WHAT IS EXPECTED >>
Please give the lines of the items below as a numbered list, leaving out blank lines and the pictures.
######
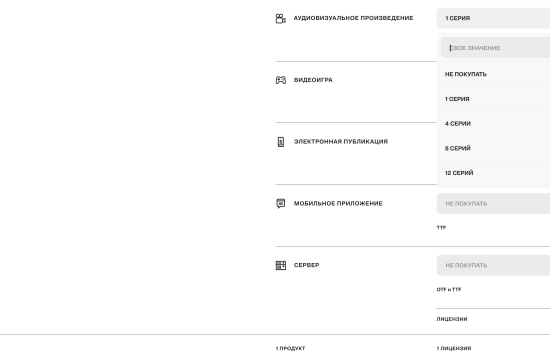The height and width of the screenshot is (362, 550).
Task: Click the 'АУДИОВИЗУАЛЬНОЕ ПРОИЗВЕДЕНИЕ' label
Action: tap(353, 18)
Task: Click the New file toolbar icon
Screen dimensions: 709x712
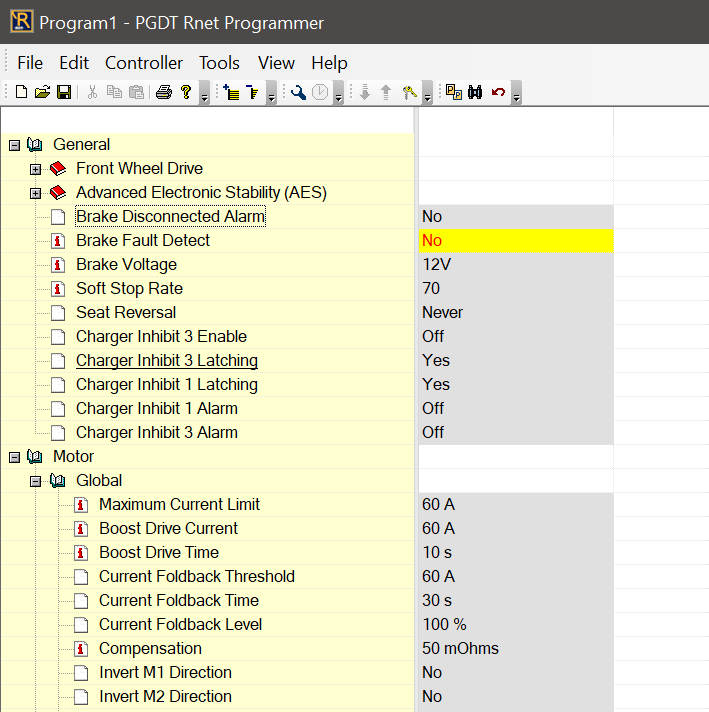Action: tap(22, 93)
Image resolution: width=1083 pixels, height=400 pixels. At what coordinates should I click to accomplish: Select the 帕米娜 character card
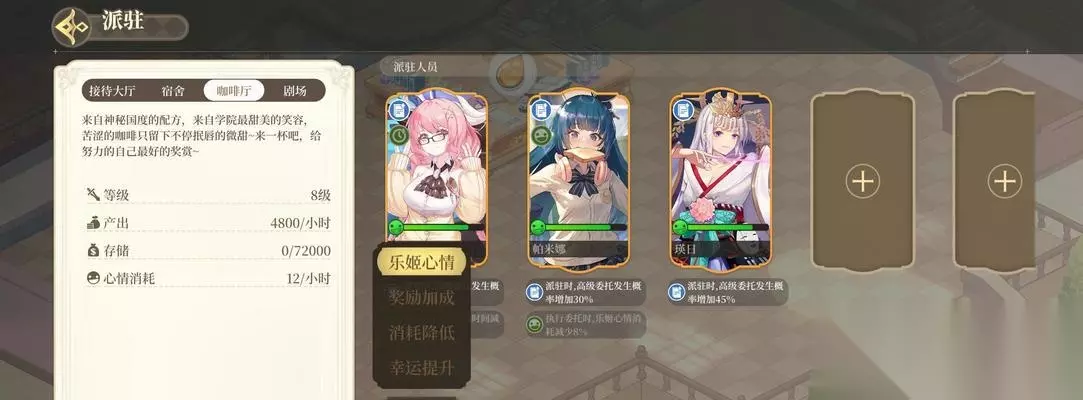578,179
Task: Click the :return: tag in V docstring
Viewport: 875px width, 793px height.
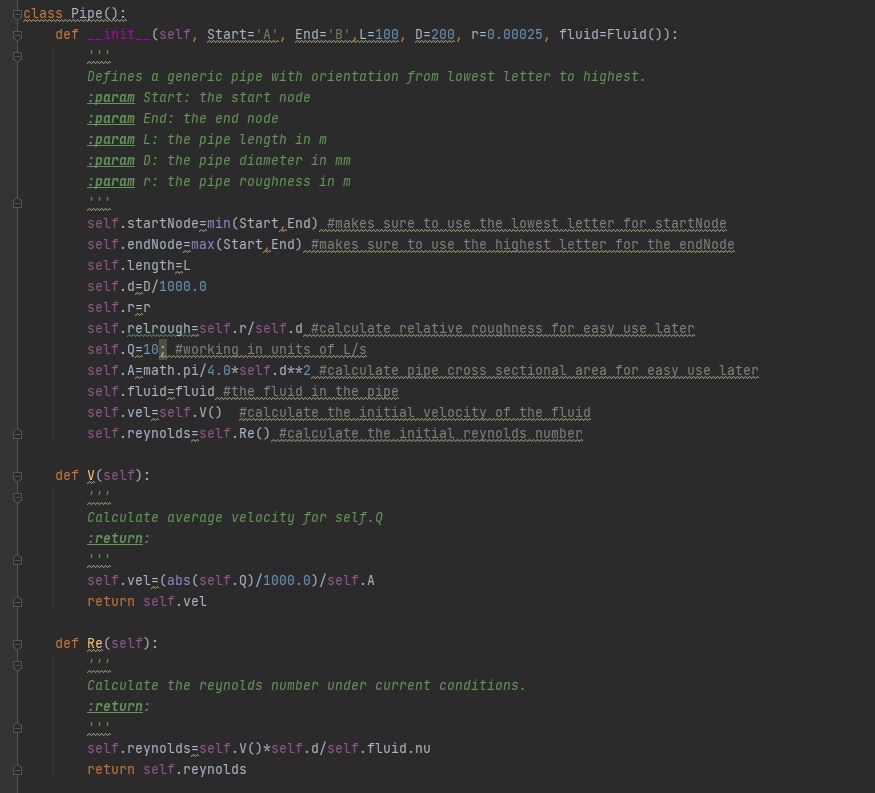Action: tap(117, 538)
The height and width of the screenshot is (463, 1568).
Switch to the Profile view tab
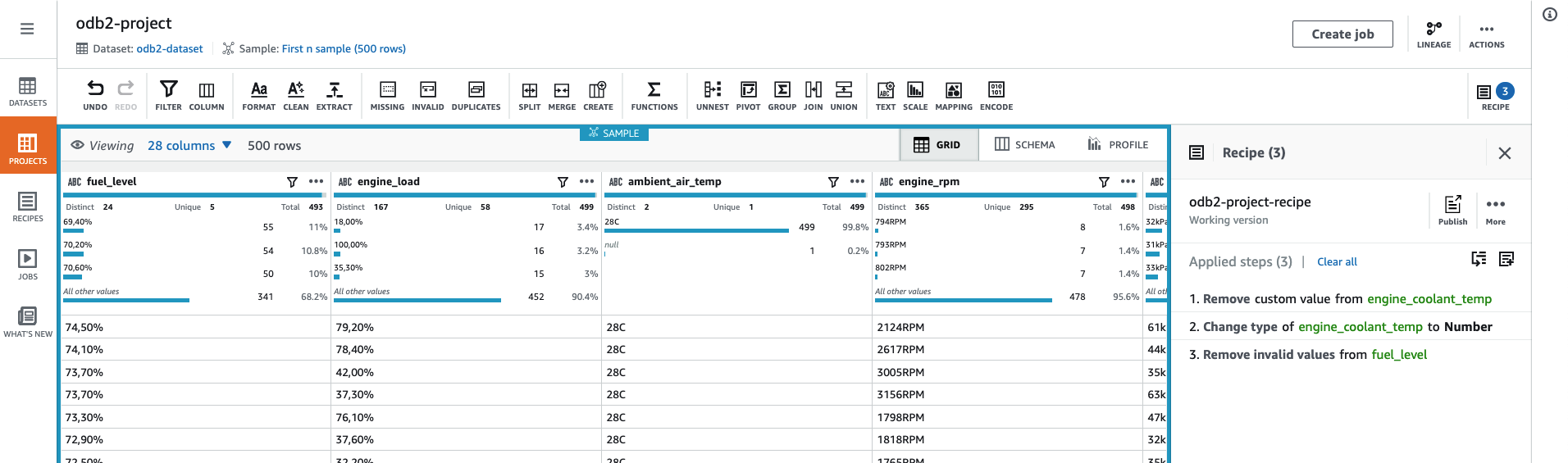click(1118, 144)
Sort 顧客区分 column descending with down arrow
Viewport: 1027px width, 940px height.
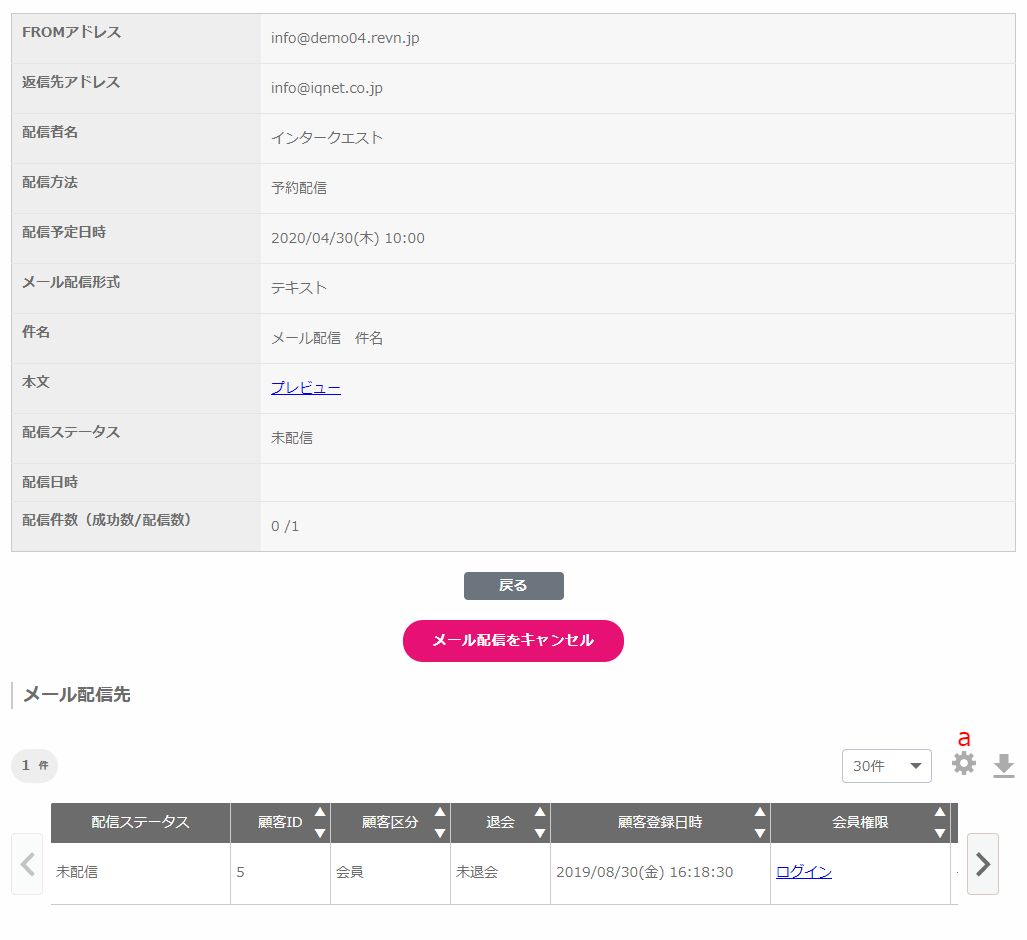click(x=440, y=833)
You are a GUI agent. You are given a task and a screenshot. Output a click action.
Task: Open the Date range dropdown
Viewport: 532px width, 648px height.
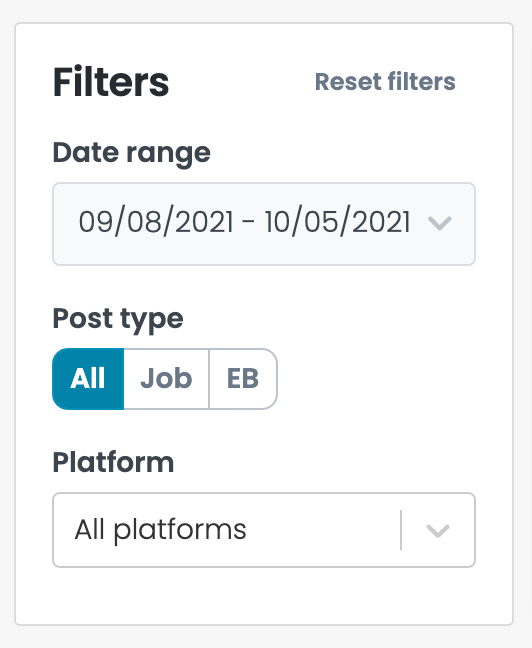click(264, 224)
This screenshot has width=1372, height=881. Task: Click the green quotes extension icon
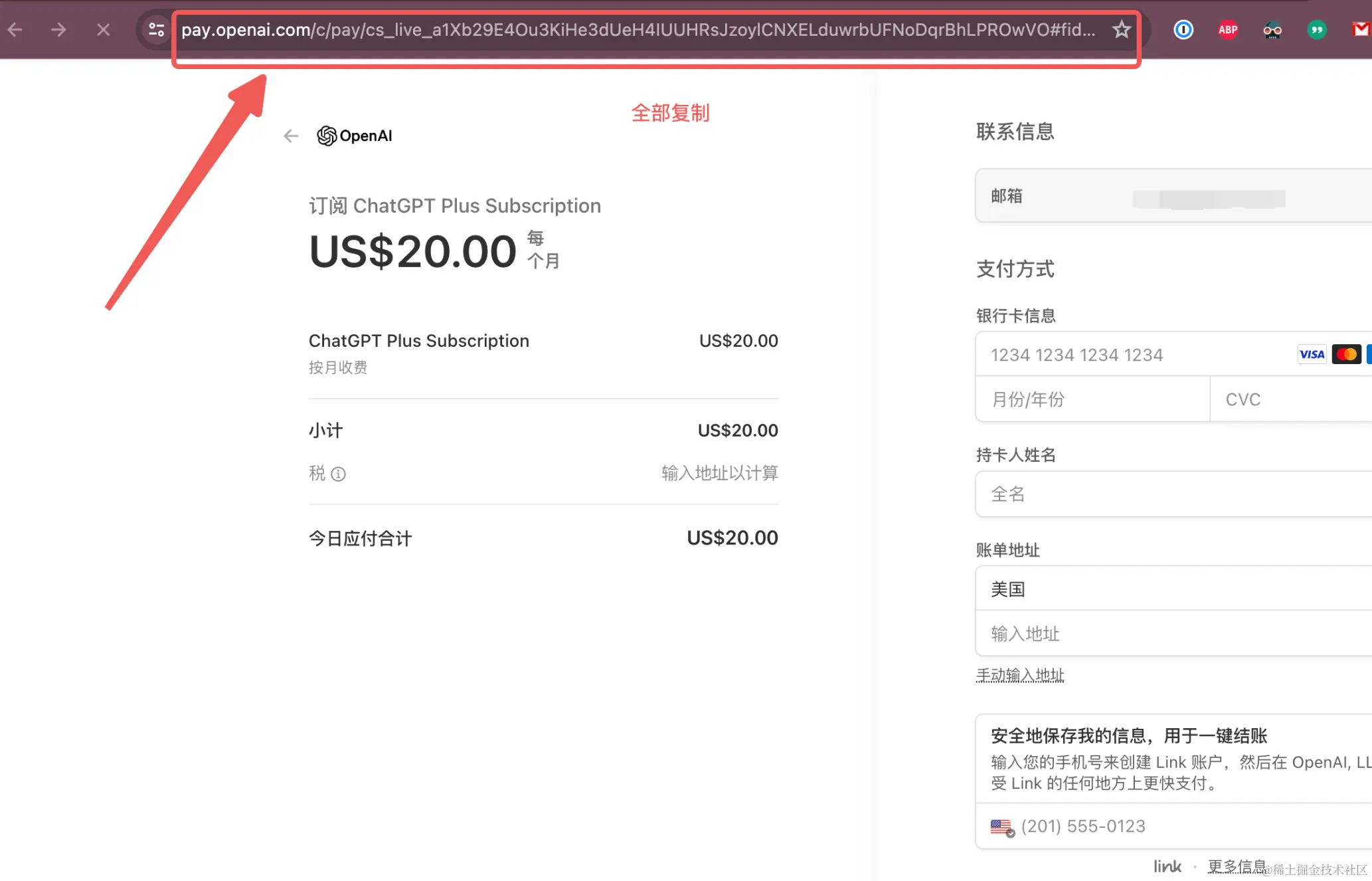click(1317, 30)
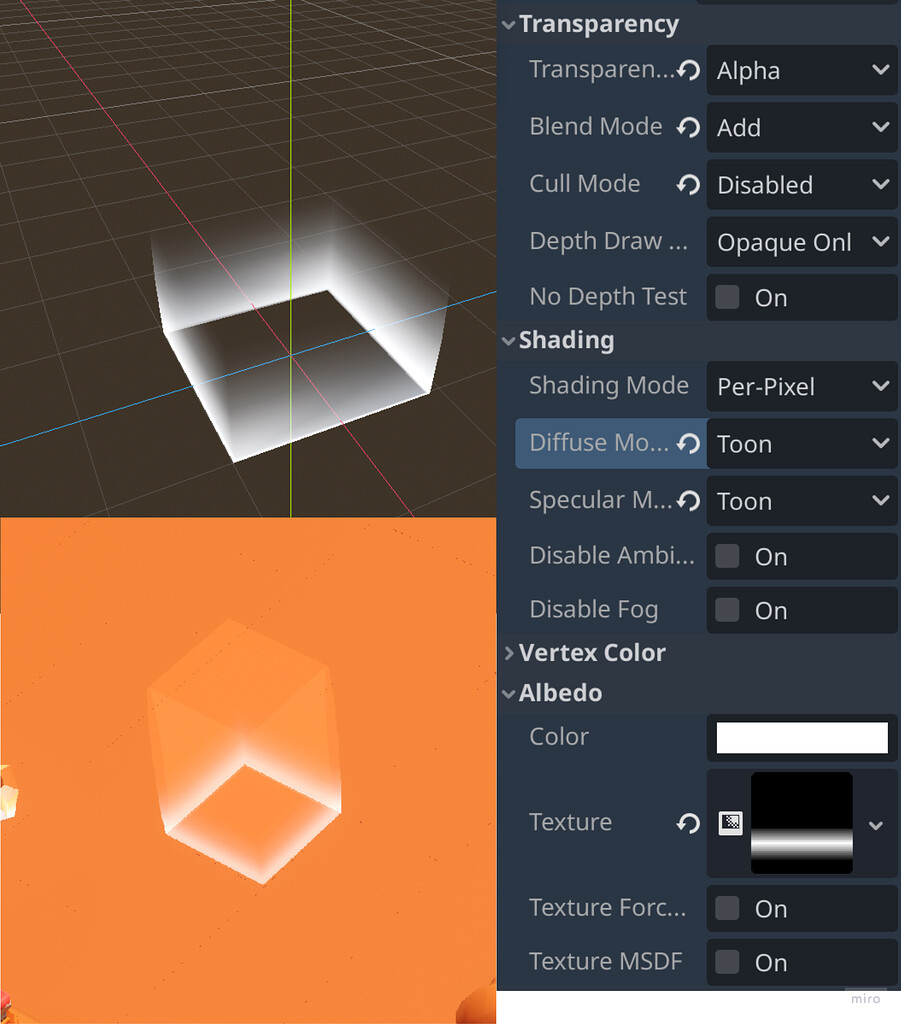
######
WRITTEN SOLUTION >>
1. The height and width of the screenshot is (362, 550).
2. Task: Click the 'АУДИОВИЗУАЛЬНОЕ ПРОИЗВЕДЕНИЕ' label
3. Action: tap(353, 18)
4. Task: Click the New file toolbar icon
5. Screen dimensions: 709x712
6. Action: tap(22, 93)
7. Image resolution: width=1083 pixels, height=400 pixels. At what coordinates should I click to accomplish: Select the 帕米娜 character card
8. 578,179
9. Task: Click the :return: tag in V docstring
10. Viewport: 875px width, 793px height.
11. Action: tap(117, 538)
12. The height and width of the screenshot is (463, 1568).
13. Switch to the Profile view tab
14. click(1118, 144)
15. Sort 顧客区分 column descending with down arrow
16. Viewport: 1027px width, 940px height.
17. click(x=440, y=833)
18. You are a GUI agent. You are given a task and a screenshot. Output a click action.
19. Task: Open the Date range dropdown
20. Viewport: 532px width, 648px height.
21. click(264, 224)
22. This screenshot has width=1372, height=881. Task: Click the green quotes extension icon
23. click(1317, 30)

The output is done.